[Data extracted from a collection]

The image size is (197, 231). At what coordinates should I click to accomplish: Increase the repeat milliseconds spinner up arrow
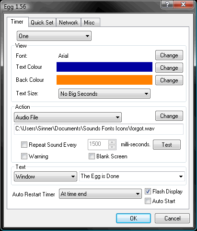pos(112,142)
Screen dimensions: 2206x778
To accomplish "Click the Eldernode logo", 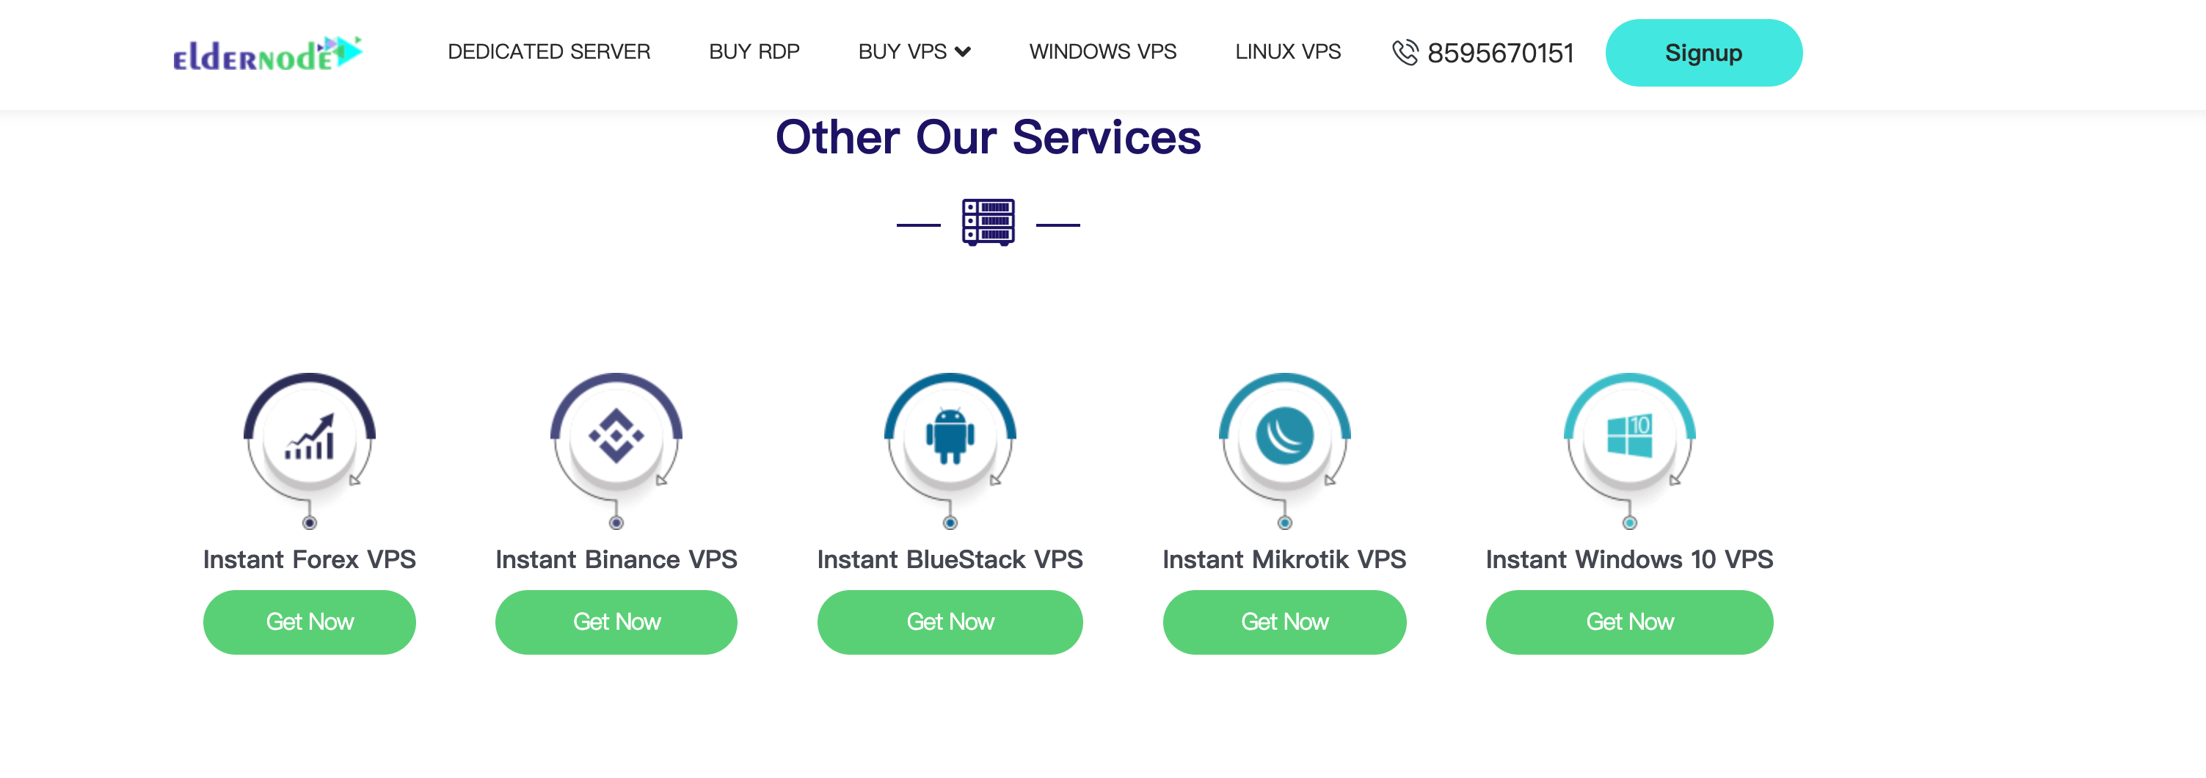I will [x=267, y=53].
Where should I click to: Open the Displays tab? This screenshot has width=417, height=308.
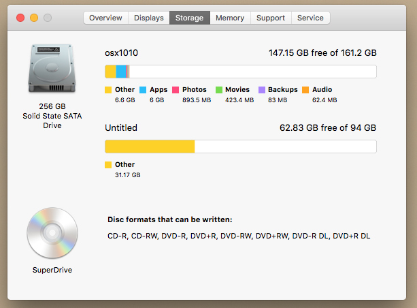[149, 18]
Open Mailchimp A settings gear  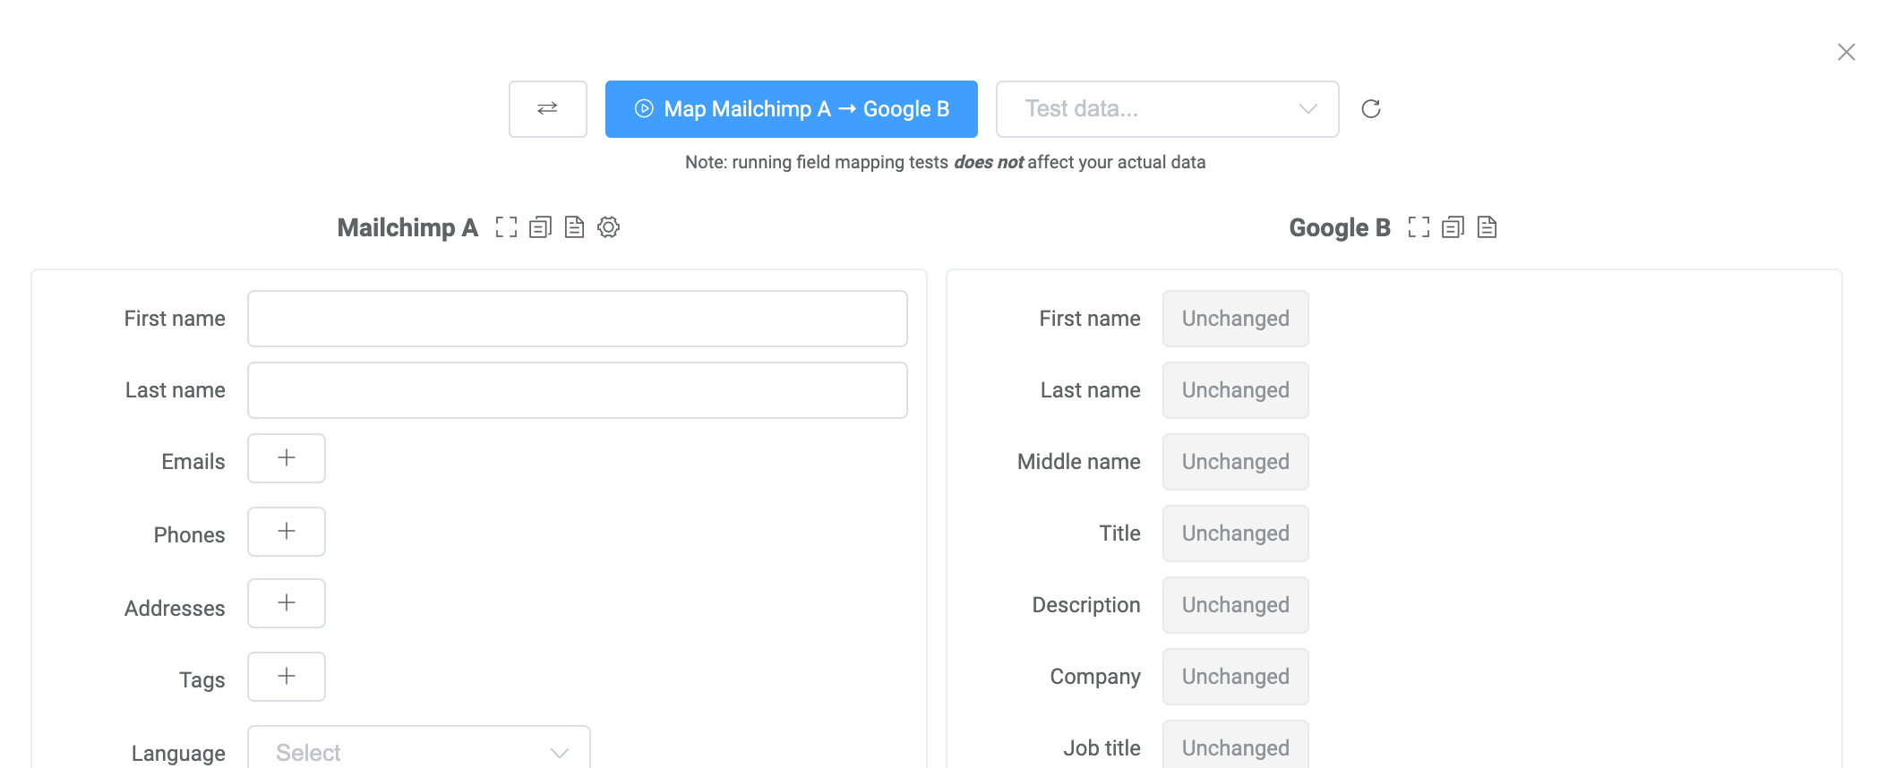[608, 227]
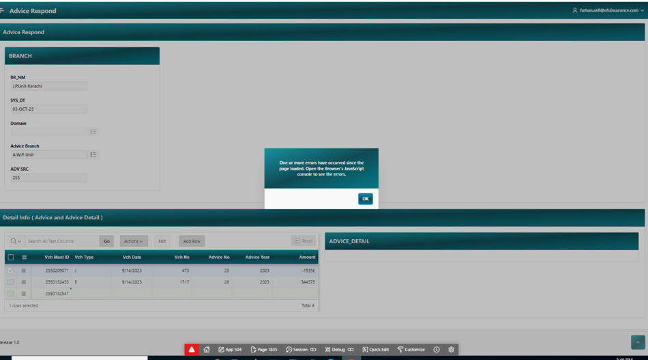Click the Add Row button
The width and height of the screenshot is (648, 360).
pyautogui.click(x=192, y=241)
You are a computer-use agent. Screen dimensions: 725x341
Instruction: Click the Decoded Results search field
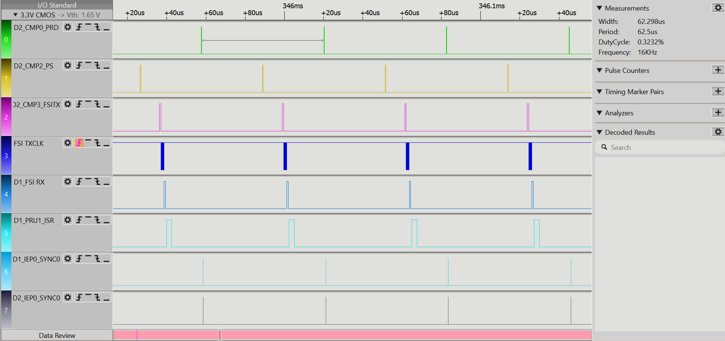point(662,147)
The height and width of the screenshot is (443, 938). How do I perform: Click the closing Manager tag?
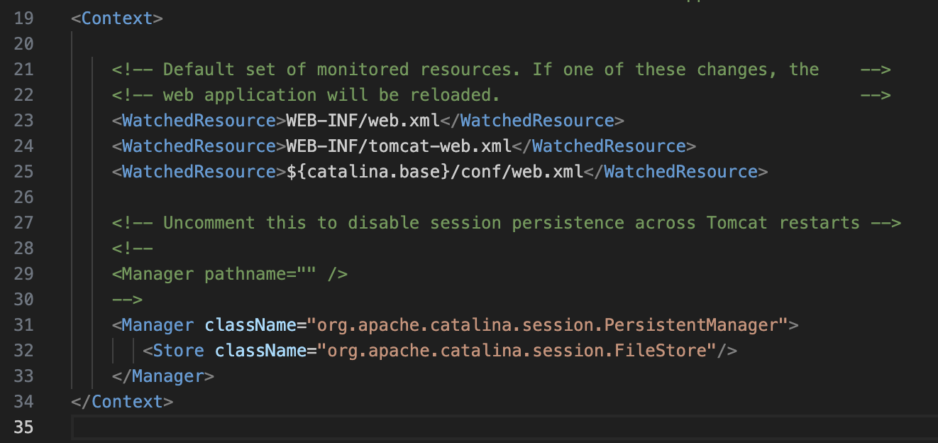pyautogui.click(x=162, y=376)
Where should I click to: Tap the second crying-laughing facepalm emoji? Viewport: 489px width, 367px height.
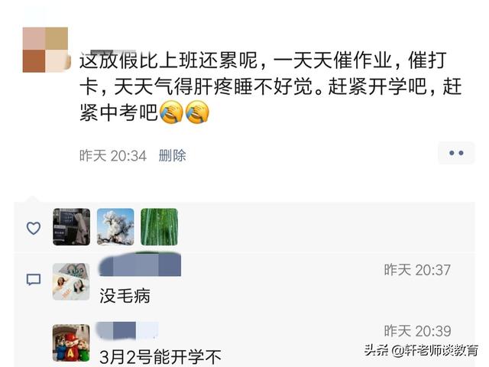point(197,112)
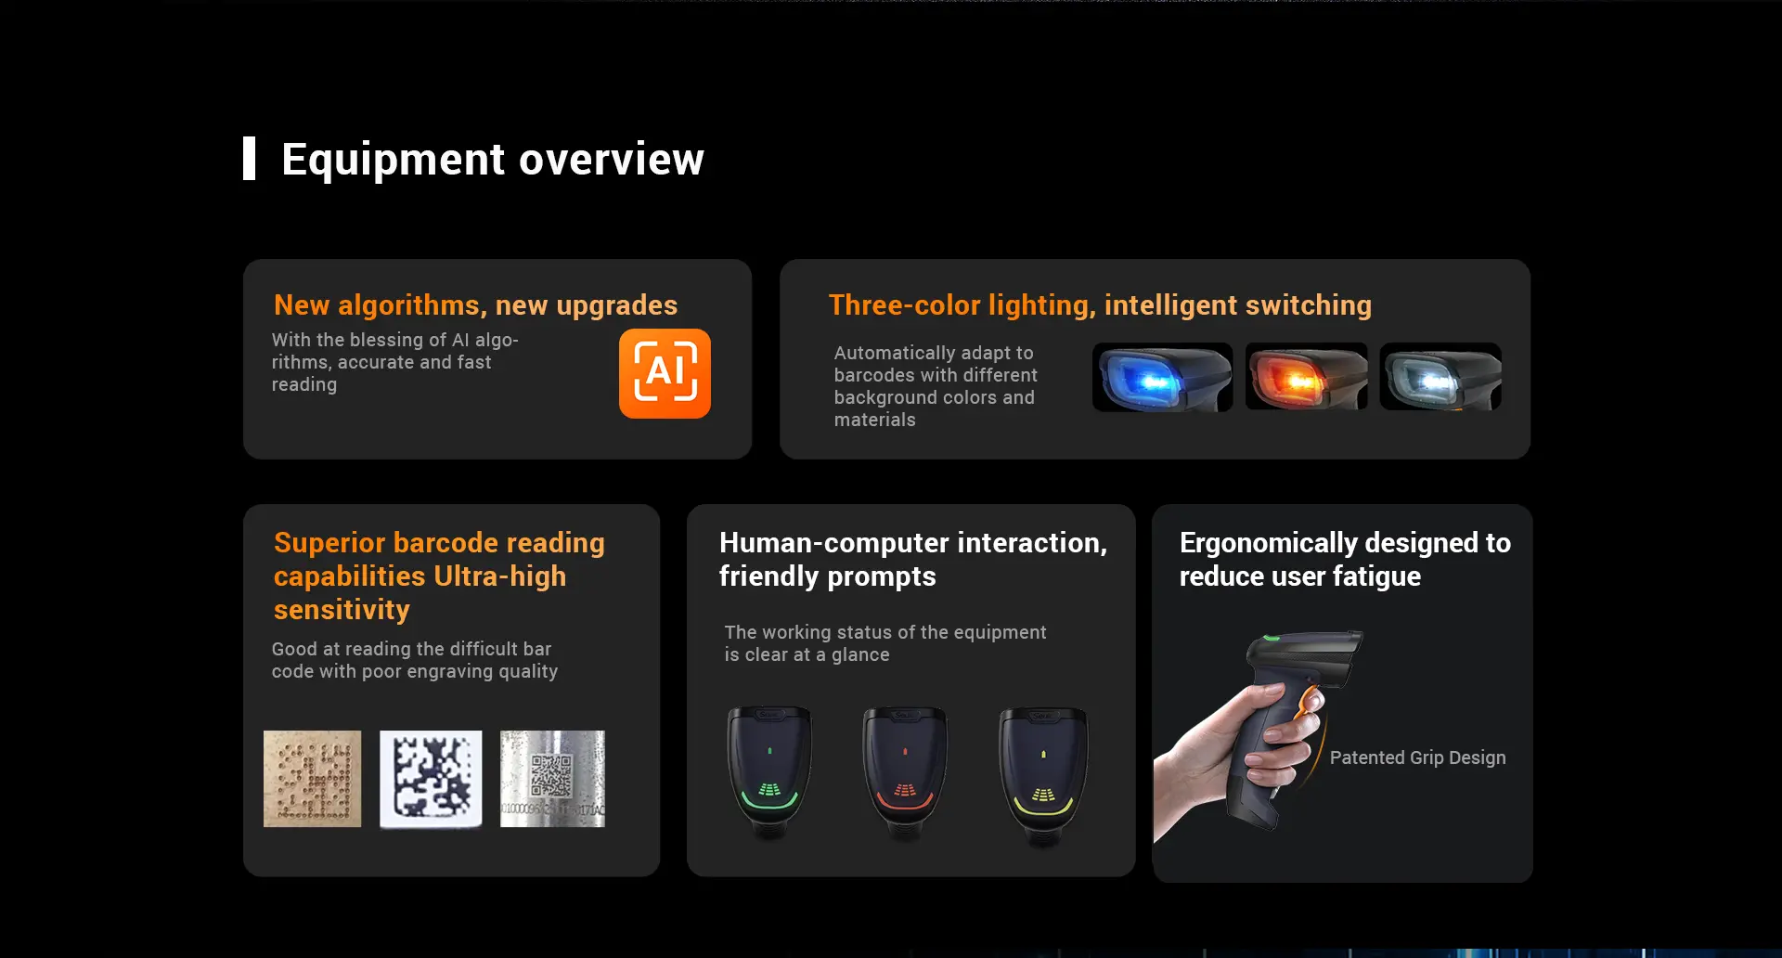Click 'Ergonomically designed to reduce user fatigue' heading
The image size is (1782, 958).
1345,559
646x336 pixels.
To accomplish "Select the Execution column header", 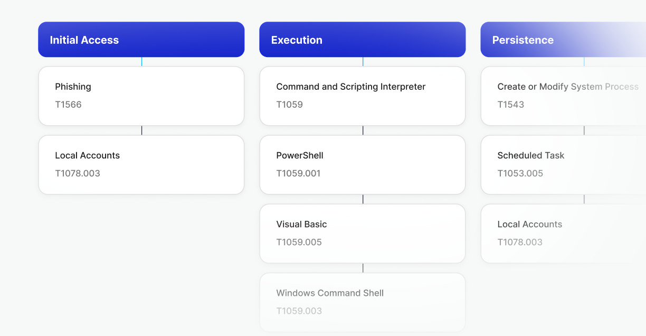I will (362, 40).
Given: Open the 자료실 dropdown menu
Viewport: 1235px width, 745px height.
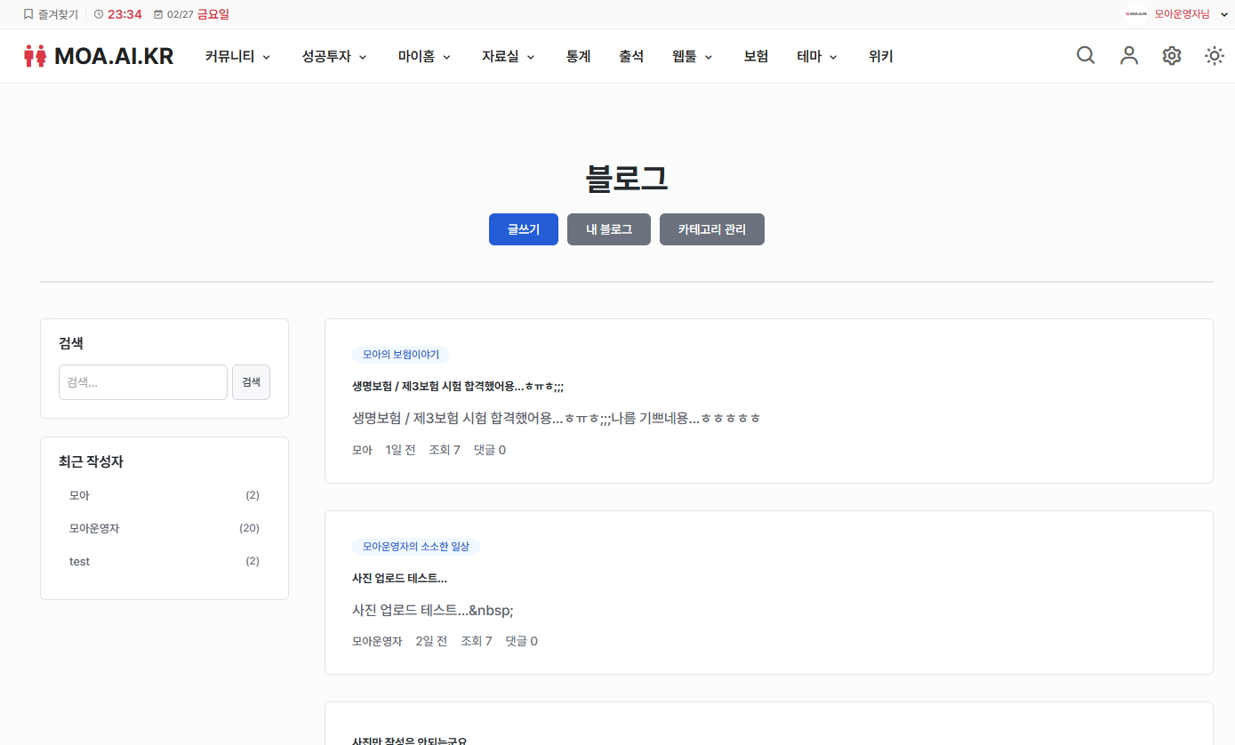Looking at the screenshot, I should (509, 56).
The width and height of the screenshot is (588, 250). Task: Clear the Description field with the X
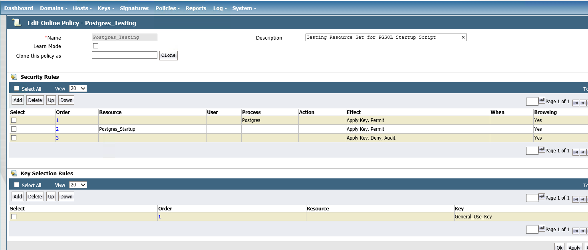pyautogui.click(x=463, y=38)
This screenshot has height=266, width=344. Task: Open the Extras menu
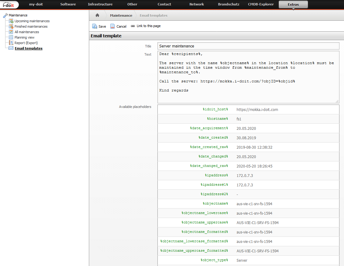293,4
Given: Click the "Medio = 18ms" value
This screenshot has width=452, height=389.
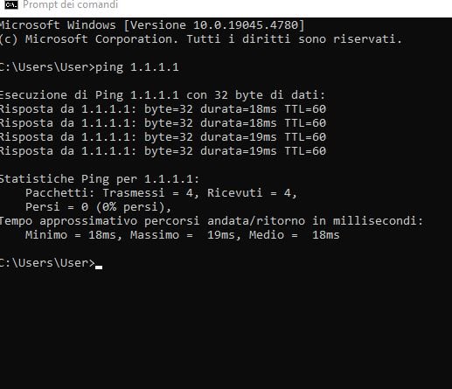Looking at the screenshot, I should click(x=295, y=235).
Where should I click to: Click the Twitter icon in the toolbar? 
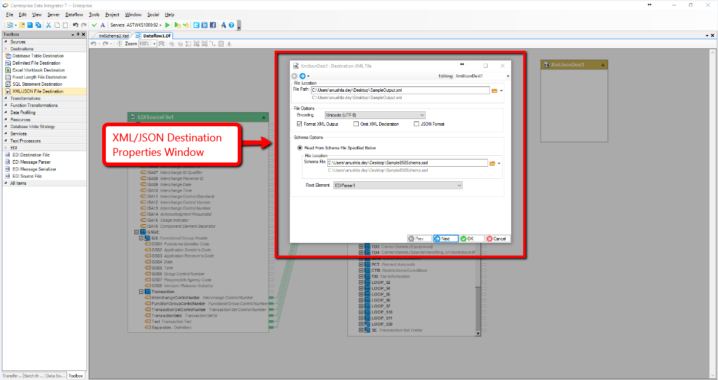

Work item >>
Among the lines of the data, identify those with the word "Given". Copy each of them.

Written reply >>
Given: Open the 자료실 dropdown menu
Given: Click the "Medio = 18ms" value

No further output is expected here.